Exercise details:
Don't include pictures. Quote the lines below from the first through the line that contains "The height and width of the screenshot is (378, 333).".

The records:
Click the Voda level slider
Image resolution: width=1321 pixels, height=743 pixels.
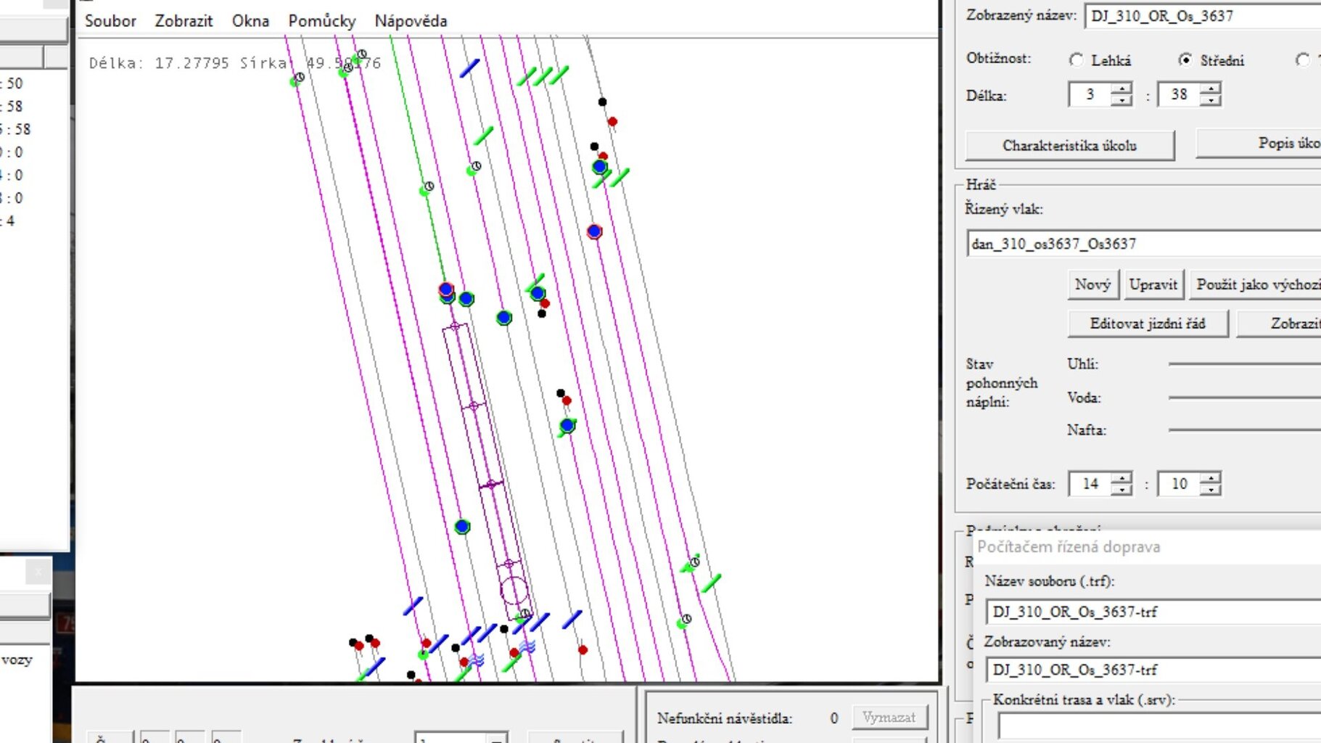[1243, 397]
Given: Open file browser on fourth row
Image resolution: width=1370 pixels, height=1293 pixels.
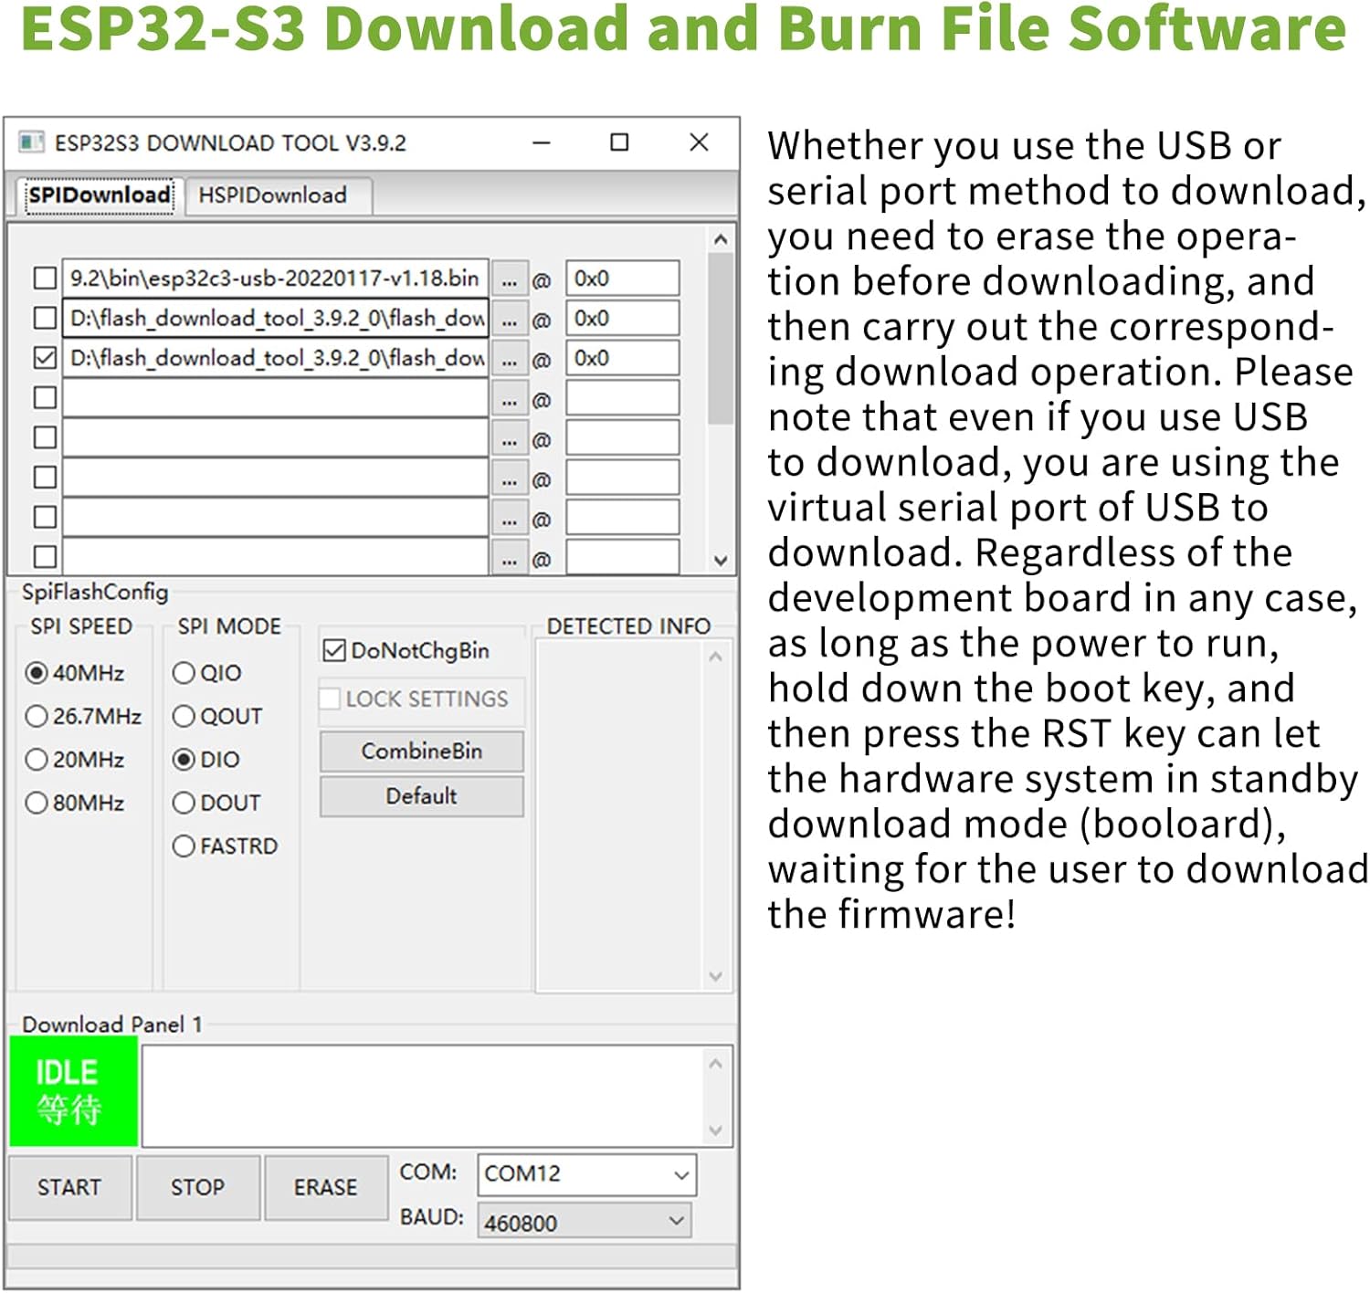Looking at the screenshot, I should click(x=509, y=399).
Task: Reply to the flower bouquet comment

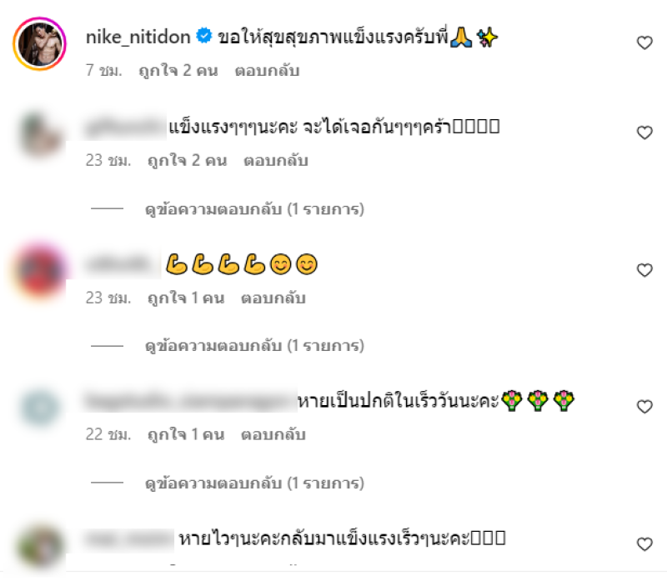Action: (273, 434)
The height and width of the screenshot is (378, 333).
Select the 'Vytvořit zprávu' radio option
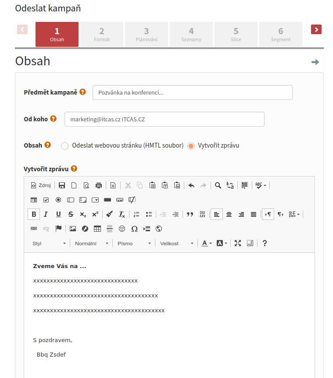click(x=191, y=146)
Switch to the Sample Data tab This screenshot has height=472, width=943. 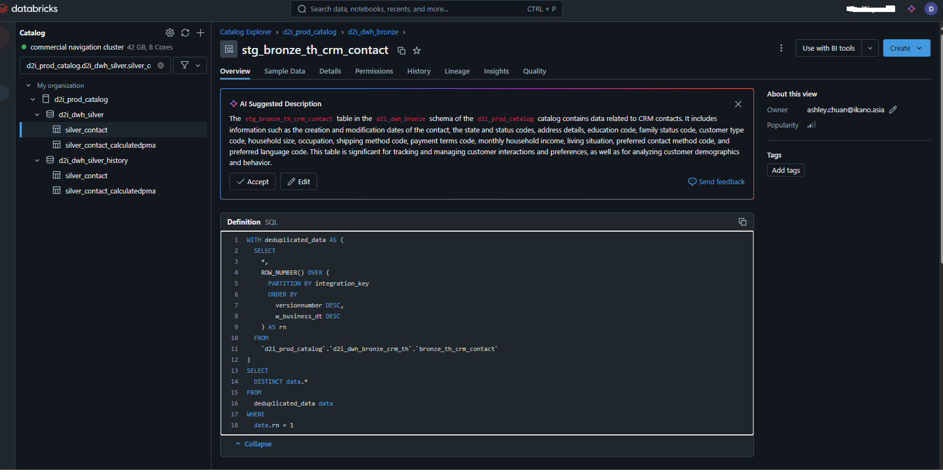coord(284,71)
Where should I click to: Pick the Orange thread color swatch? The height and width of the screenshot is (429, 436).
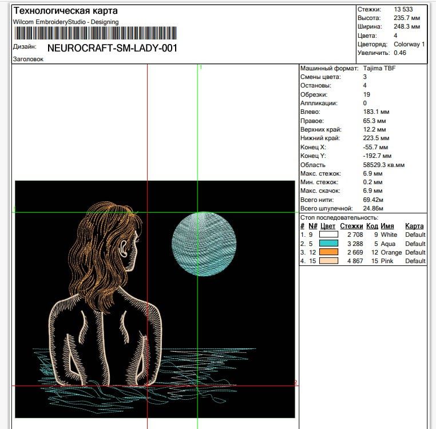(329, 252)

Answer:
Click the Voda level slider
Image resolution: width=1321 pixels, height=743 pixels.
[1243, 397]
Given: Open file browser on fourth row
Image resolution: width=1370 pixels, height=1293 pixels.
Looking at the screenshot, I should click(x=509, y=399).
Task: Reply to the flower bouquet comment

Action: (273, 434)
The height and width of the screenshot is (378, 333).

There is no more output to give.